I’m obsessed with noodle salads. I love the combination of veggies/nuts/herbs with soft, chewy noodles. Plus, they are PACKED WITH SO MUCH FLAVOR!

I kept the ingredient list nutritious and pretty minimal, I love the simplicity and wholesomeness of this dish. But you could add other vegetables like red cabbage or cucumber. This salad also requires very little cooking (just the noodles and edamame) and is served with the most amazing almond butter dressing. The dressing is so good I could eat the whole thing with a spoon. It’s nutty, citrusy, spicy and a little sweet. So yum!

You can make this vegan salad ahead of time and store it in the fridge for later (but don’t add the almonds until you eat it so they don’t get soggy). It will stay fresh for a couple of days, so it’s a good option if you like meal-prepping. And did I mention it is super healthy?! It’s the perfect plant-based meal.

Feel like giving this tasty salad a try? The recipe serves one, so double or triple it if you’ve got company. And don’t forget to tell us what you think. Tag us on Instagram @mondaydreamsblog or leave a comment below, we love hearing from you!

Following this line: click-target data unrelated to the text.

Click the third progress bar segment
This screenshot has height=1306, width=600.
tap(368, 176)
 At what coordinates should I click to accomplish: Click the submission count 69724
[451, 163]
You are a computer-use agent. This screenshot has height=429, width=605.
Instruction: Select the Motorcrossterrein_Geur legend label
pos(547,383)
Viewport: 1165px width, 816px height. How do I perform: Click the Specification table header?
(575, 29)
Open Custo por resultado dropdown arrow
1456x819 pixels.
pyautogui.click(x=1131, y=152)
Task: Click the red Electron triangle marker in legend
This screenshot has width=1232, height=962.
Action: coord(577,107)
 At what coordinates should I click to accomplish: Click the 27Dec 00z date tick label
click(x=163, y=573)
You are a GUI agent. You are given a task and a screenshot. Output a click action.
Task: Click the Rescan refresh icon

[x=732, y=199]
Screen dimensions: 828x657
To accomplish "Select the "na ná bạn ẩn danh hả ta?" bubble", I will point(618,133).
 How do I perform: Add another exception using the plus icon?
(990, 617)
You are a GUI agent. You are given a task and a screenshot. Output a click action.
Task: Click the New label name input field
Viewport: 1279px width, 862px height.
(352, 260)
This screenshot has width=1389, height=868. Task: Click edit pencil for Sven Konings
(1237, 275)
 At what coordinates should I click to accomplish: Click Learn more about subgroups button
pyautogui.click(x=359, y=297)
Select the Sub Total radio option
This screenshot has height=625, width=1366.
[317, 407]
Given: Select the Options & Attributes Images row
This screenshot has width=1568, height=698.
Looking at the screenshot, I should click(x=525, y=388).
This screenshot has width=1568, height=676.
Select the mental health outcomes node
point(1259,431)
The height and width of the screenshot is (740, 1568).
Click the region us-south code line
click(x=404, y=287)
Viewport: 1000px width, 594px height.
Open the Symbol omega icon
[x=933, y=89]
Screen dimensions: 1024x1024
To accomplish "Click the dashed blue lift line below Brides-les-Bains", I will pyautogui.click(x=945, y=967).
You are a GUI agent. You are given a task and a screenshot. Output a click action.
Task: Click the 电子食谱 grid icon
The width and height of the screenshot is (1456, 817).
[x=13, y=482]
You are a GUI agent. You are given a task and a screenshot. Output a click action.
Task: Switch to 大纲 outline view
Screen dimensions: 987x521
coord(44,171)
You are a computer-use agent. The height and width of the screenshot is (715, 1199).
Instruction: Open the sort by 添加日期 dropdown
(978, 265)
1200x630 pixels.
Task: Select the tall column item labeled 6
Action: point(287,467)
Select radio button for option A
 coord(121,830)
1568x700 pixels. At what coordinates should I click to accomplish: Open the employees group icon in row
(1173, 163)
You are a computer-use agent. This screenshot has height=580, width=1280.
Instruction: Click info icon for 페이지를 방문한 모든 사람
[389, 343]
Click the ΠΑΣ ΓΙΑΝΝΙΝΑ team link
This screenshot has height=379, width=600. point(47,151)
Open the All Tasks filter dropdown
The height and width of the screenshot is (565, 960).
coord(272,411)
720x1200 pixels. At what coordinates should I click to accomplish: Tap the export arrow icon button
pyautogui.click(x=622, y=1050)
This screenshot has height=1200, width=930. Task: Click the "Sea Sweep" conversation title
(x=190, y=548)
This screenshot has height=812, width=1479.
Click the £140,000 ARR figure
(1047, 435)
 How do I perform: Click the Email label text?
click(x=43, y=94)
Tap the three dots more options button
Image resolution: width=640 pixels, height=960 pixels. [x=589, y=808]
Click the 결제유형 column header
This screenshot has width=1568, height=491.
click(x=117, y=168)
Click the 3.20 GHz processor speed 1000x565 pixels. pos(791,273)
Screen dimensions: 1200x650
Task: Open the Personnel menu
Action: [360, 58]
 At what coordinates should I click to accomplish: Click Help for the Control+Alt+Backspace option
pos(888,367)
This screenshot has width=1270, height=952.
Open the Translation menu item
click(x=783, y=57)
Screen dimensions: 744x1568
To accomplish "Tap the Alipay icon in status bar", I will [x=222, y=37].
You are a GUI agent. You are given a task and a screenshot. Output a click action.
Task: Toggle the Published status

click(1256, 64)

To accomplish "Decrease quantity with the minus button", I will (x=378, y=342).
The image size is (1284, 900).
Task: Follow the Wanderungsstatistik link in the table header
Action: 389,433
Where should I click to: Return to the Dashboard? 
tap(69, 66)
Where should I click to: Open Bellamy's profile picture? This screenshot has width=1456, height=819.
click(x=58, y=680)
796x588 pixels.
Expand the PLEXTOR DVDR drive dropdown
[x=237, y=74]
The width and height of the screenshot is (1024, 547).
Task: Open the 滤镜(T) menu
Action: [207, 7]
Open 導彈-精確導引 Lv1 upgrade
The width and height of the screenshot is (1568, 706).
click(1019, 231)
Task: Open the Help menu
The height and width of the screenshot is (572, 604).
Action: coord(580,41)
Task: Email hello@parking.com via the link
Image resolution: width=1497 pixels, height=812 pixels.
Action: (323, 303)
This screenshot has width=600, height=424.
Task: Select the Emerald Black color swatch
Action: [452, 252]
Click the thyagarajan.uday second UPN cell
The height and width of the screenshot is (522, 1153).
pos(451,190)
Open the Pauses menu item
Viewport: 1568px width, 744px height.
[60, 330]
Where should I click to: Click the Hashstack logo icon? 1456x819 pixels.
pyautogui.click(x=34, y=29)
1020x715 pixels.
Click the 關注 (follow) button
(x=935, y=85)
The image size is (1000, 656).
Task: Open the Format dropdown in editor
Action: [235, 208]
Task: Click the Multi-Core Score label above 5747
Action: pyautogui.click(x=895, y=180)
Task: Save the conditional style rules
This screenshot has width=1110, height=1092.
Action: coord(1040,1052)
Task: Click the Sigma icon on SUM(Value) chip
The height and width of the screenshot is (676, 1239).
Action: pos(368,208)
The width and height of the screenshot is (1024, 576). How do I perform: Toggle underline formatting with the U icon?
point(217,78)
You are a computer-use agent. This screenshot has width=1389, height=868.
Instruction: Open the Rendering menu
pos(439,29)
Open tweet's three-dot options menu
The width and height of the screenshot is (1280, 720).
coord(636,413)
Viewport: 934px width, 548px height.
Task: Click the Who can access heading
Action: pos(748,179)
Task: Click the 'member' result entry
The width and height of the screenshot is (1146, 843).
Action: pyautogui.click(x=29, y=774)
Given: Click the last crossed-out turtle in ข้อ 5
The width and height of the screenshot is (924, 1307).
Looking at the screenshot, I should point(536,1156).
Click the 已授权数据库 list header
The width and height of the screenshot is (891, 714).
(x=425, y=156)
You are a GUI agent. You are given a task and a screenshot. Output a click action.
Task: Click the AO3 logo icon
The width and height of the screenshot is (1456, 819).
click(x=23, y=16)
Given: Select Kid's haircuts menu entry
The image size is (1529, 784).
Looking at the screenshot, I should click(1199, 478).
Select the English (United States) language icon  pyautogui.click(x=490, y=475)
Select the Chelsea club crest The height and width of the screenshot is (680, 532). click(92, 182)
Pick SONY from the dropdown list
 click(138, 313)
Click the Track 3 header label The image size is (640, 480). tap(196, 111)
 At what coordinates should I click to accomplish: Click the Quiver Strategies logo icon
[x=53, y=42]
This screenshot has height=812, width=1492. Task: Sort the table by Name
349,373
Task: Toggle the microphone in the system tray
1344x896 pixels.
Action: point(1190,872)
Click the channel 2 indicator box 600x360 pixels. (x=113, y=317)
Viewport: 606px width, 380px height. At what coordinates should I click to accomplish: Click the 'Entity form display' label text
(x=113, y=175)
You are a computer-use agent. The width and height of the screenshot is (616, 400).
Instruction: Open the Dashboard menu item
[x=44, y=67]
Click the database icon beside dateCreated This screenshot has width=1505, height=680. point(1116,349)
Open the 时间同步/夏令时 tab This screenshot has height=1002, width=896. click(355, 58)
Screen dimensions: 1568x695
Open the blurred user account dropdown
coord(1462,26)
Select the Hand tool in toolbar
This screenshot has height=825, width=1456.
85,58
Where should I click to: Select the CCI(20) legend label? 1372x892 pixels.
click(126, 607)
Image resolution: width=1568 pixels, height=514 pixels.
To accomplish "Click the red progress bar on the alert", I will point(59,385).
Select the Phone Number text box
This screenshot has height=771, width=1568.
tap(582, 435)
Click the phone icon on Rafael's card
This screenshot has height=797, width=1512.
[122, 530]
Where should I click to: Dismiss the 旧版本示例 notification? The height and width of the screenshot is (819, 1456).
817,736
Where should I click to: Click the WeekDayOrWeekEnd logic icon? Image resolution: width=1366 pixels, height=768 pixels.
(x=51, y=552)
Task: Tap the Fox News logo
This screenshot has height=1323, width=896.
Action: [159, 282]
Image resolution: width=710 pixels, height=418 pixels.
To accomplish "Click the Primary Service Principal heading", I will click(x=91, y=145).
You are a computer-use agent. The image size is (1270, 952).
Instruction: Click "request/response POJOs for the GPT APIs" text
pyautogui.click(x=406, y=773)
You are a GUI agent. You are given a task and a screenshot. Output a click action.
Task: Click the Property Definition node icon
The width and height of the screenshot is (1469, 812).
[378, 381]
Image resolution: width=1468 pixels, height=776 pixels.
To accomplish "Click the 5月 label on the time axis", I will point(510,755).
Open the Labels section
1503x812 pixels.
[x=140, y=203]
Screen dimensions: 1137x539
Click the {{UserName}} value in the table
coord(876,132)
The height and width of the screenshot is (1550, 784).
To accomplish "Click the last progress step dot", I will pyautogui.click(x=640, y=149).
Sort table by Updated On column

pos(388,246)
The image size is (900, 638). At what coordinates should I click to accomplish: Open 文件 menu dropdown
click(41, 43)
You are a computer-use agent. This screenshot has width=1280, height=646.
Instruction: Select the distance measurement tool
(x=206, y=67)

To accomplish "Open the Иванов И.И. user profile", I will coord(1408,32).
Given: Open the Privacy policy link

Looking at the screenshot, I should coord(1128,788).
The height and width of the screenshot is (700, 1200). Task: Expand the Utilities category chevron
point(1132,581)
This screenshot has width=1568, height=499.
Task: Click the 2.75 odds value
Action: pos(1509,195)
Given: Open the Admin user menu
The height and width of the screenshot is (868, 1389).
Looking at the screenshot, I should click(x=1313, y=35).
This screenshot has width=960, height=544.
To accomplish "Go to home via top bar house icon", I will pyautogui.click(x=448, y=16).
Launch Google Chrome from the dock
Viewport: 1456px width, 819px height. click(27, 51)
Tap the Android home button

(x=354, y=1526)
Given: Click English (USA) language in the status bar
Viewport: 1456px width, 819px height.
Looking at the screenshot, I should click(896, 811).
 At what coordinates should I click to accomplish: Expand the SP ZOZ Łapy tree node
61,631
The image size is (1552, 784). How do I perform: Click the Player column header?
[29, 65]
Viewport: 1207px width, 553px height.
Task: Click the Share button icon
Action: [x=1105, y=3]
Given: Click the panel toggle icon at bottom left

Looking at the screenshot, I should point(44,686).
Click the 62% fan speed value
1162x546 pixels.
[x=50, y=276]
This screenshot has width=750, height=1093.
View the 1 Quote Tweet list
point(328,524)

Quick Noodle Salad With Almond Butter Dressing

Obsession-worthy Quick Noodle Salad with Almond Butter Dressing. Vegan, satisfying and so incredibly flavorful.
Prep Time 15 minutes
Servings 1



  • 2.5 oz – 70 grams brown rice or soba noodles
  • 1 small/medium carrot, julienned*
  • 3 Tbsp edamame, cooked
  • 1 Tbsp parsley, finely chopped
  • 1 Tbsp chives, finely chopped
  • 1 Tbsp toasted almonds, chopped**
  • 1 tsp black sesame seeds
  • Sea salt and freshly ground pepper to taste


  • 1 Tbsp almond butter
  • 1 Tbsp coconut aminos
  • 1 Tbsp lemon juice
  • 1 tsp coconut nectar or maple syrup
  • ¼ tsp sriracha


  • Cook noodles according to instructions.
  • Cook edamame according to instructions.
  • In the meantime, make the dressing. Place all dressing ingredients in a small bowl and whisk until combined.
  • Add cooked noodles, cooked edamame, julienned carrots, chopped parsley, chopped chives, chopped almonds and sesame seeds to a medium bowl. Add almond butter dressing and gently toss to combine.
  • Season with salt and pepper and enjoy this wholesome bowl!


*I recommend investing in a julienne peeler if you don’t have one. They are cheap and get the job done in a matter of minutes.
**If your almonds are raw, place them on a baking sheet and toast in the oven for 8-10 minutes.